— WHAT TO PRODUCE —
Repeat the data that follows exactly, starting at the line with "[ホームシアター・オーディオ | ヤマハ] (77, 1774)" and ending at the line with "Sector (755, 84)", and leave out every picture.
********************
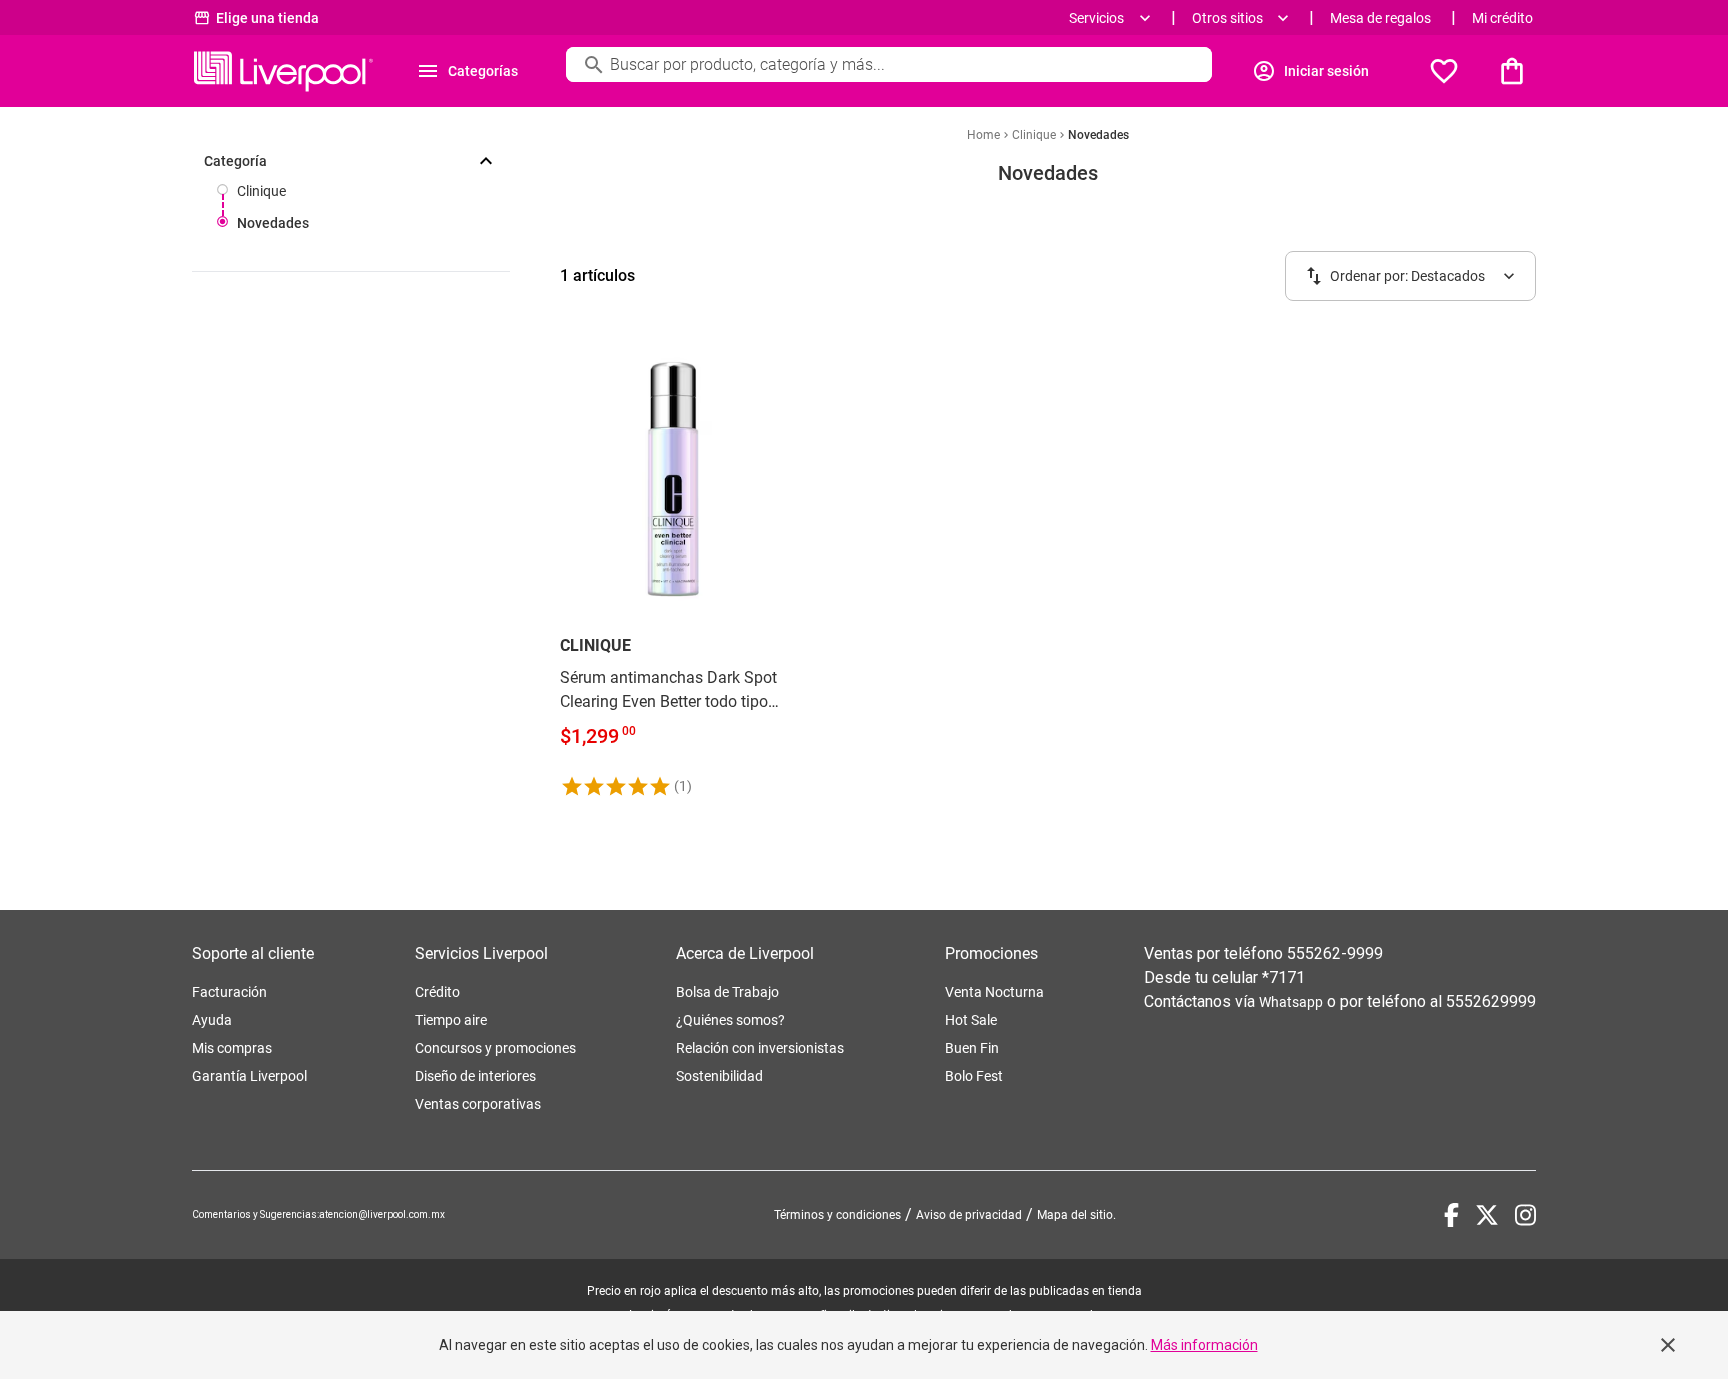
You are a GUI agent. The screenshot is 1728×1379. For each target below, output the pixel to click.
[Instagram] (1525, 1215)
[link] (673, 565)
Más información (1204, 1345)
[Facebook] (1451, 1215)
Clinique (261, 191)
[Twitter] (1487, 1215)
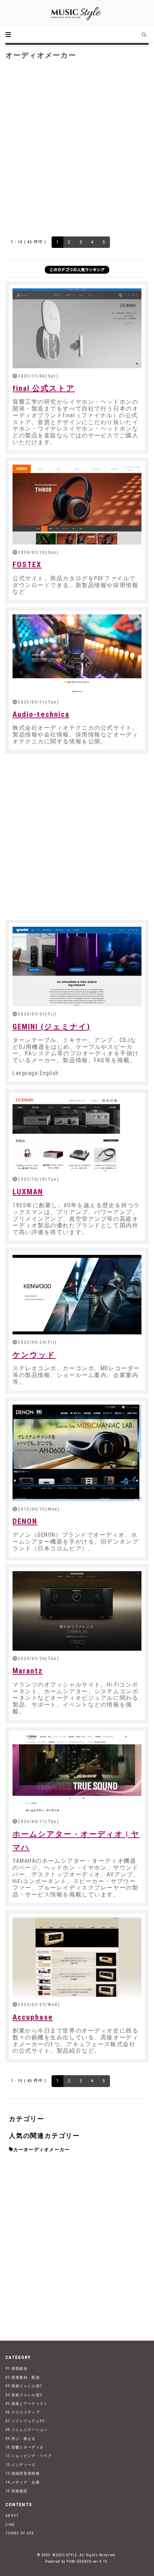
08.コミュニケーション (26, 2429)
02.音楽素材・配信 (22, 2377)
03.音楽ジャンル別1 (23, 2386)
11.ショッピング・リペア (28, 2455)
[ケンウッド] (77, 1294)
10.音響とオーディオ (24, 2447)
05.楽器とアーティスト (26, 2403)
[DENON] (77, 1453)
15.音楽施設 (16, 2491)
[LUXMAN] (77, 1133)
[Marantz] (77, 1611)
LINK (10, 2524)
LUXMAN (28, 1192)
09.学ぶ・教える (20, 2438)
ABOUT (12, 2515)
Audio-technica (41, 714)
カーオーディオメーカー (41, 2149)
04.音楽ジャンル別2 (23, 2395)
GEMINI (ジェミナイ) (51, 1026)
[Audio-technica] (77, 654)
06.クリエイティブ (22, 2412)
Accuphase (33, 2017)
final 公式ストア (44, 388)
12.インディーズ (20, 2464)
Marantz (28, 1670)
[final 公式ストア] (77, 328)
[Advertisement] (77, 147)
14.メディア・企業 (22, 2482)
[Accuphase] (77, 1957)
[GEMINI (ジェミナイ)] (77, 966)
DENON (25, 1521)
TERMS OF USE (19, 2533)
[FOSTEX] (77, 504)
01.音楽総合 (16, 2368)
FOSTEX (27, 564)
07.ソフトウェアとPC (25, 2421)
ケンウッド (34, 1355)
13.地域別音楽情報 (22, 2473)
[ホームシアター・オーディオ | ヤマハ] (77, 1774)
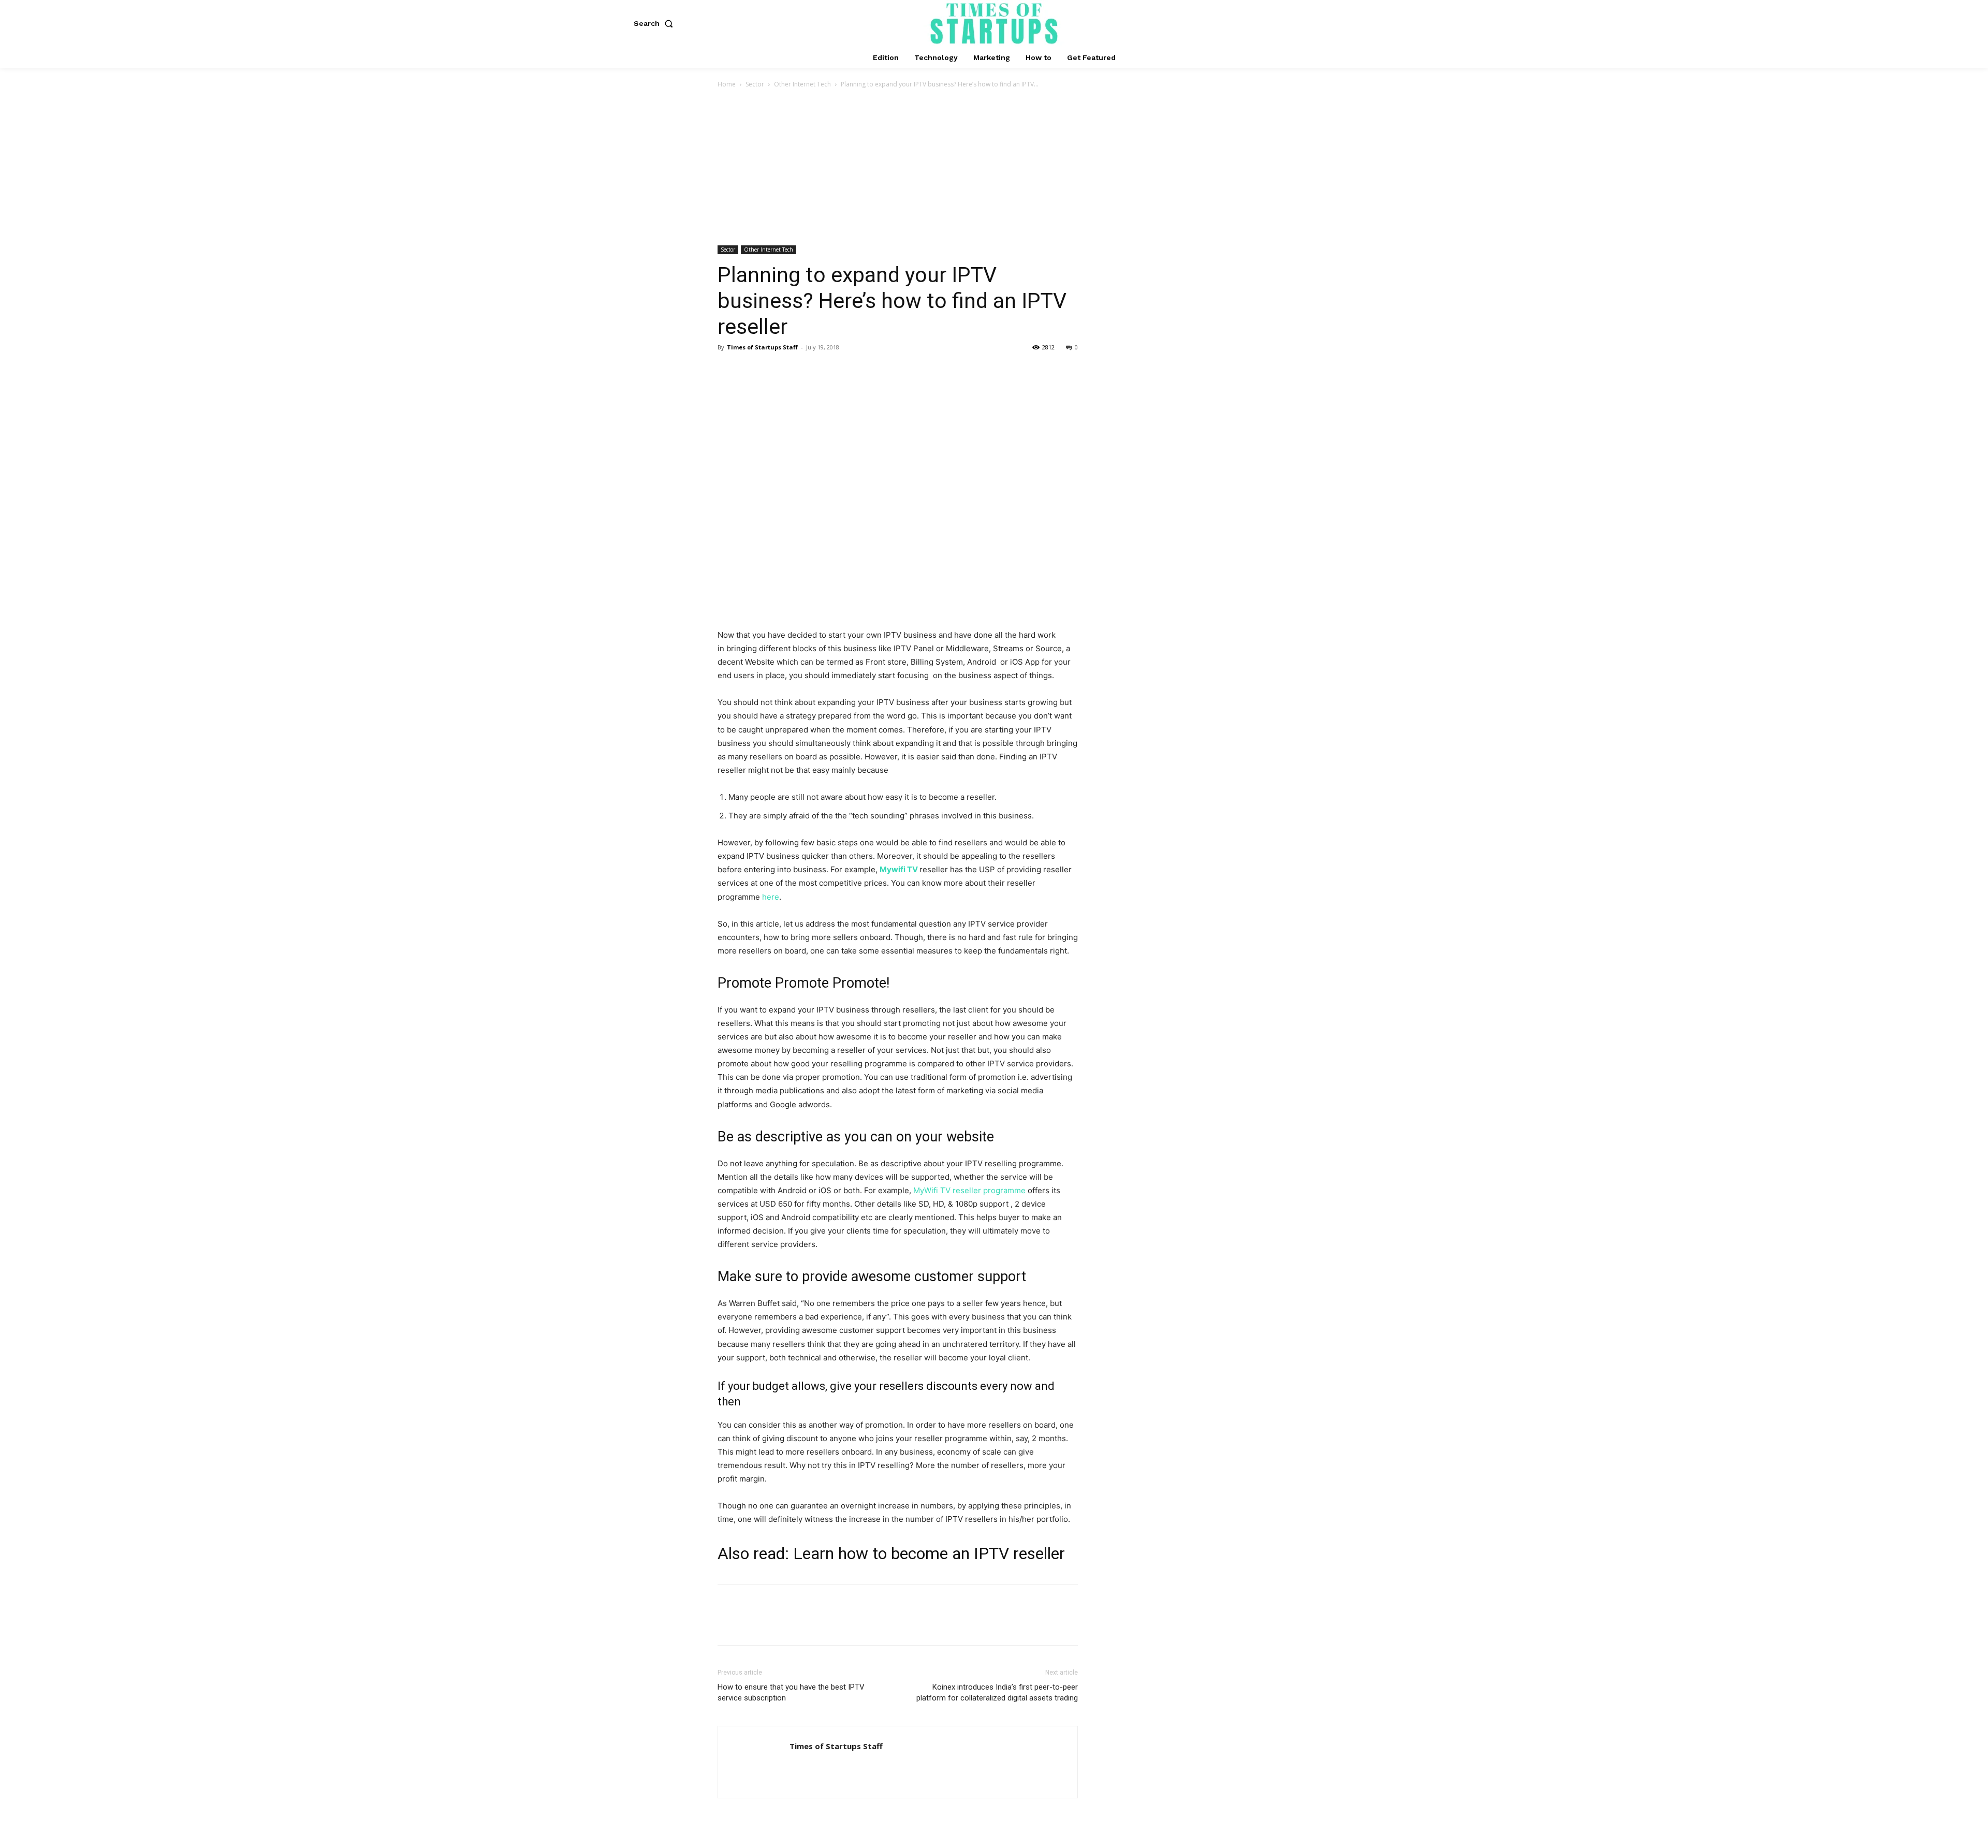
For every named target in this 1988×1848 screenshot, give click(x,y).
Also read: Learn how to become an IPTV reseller (891, 1553)
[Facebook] (728, 370)
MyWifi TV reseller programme (969, 1190)
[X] (751, 370)
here (770, 897)
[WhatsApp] (799, 370)
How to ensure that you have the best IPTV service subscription (791, 1692)
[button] (655, 23)
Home (727, 84)
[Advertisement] (994, 167)
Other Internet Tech (802, 84)
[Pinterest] (775, 370)
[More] (824, 370)
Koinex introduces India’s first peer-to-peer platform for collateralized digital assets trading (997, 1692)
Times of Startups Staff (762, 347)
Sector (755, 84)
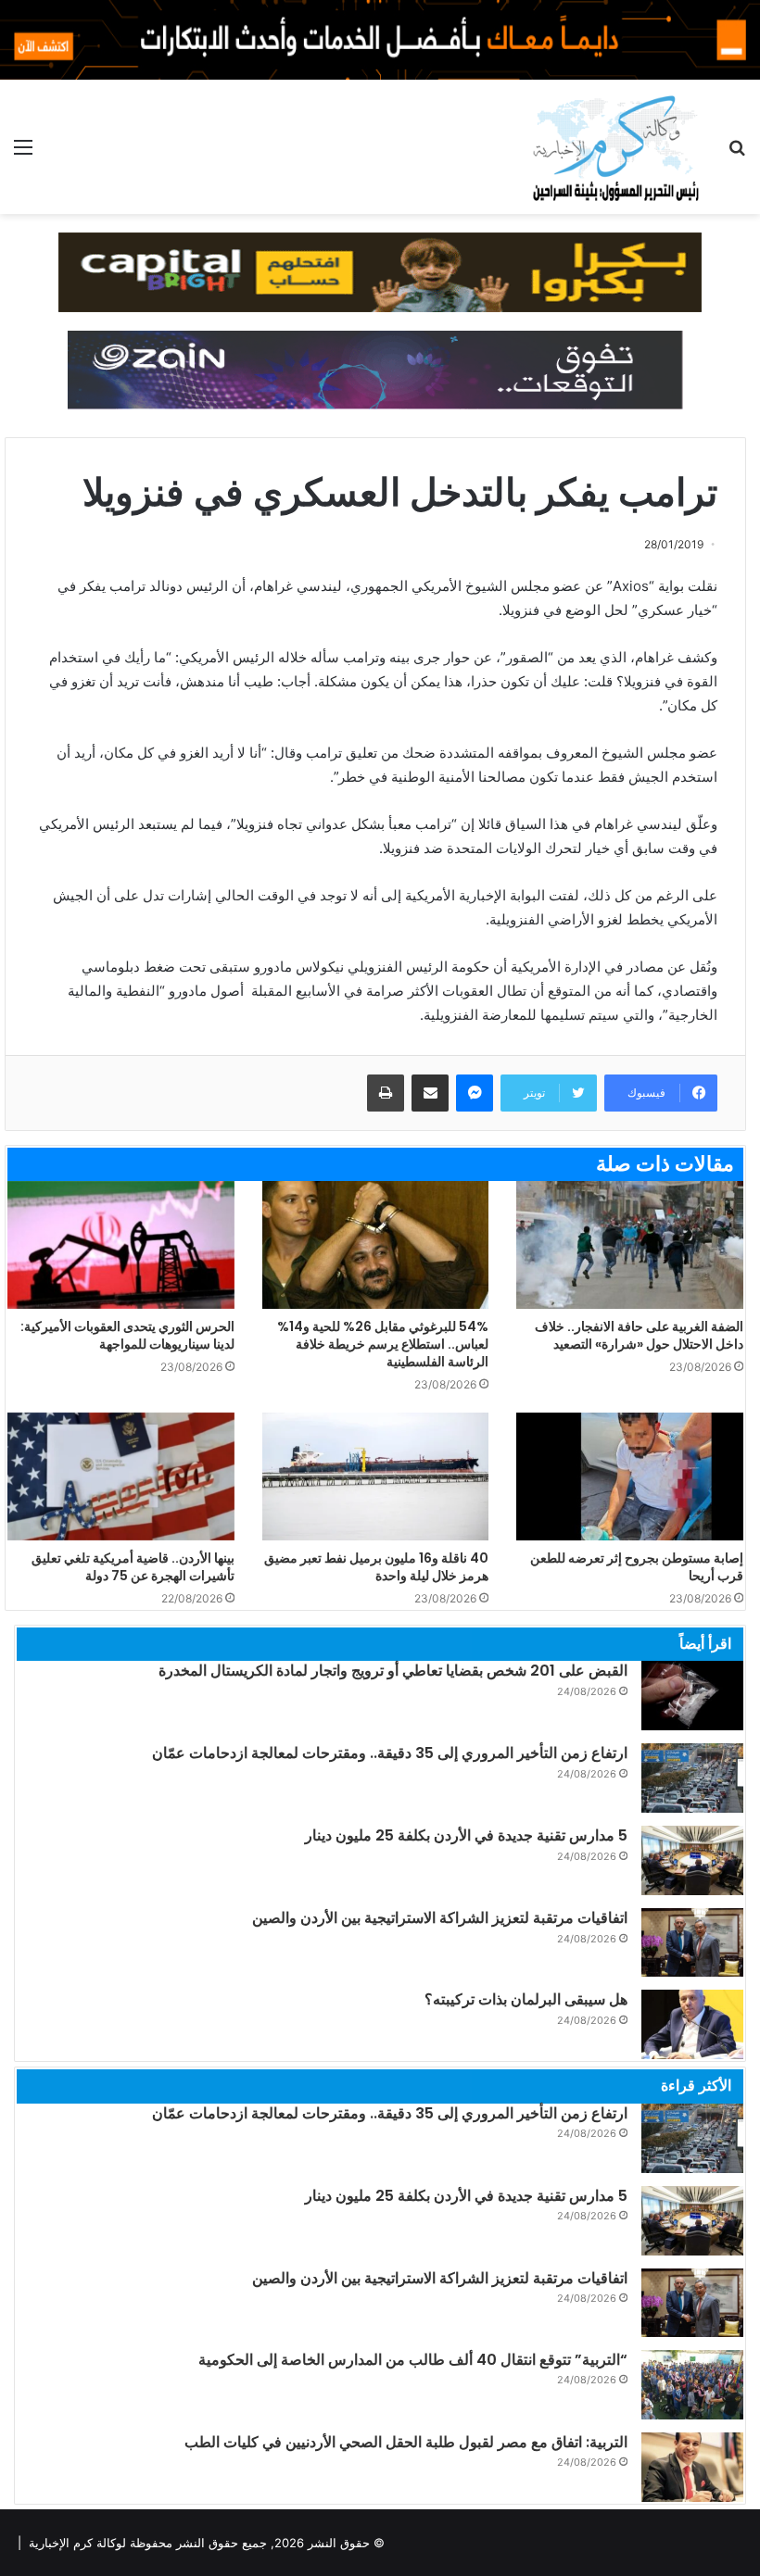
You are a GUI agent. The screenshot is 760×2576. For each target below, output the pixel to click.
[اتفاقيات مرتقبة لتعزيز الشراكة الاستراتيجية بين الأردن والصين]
********************
— RESPONSE —
[ホームシアター・オーディオ | ヤマハ] (77, 1774)
For every named target in this 1988×1848 screenshot, give click(x,y).
Also read: Learn how to become an IPTV reseller (891, 1553)
[Facebook] (728, 370)
MyWifi TV reseller programme (969, 1190)
[X] (751, 370)
here (770, 897)
[WhatsApp] (799, 370)
How to ensure that you have the best IPTV service subscription (791, 1692)
[button] (655, 23)
Home (727, 84)
[Advertisement] (994, 167)
Other Internet Tech (802, 84)
[Pinterest] (775, 370)
[More] (824, 370)
Koinex introduces India’s first peer-to-peer platform for collateralized digital assets trading (997, 1692)
Times of Startups Staff (762, 347)
Sector (755, 84)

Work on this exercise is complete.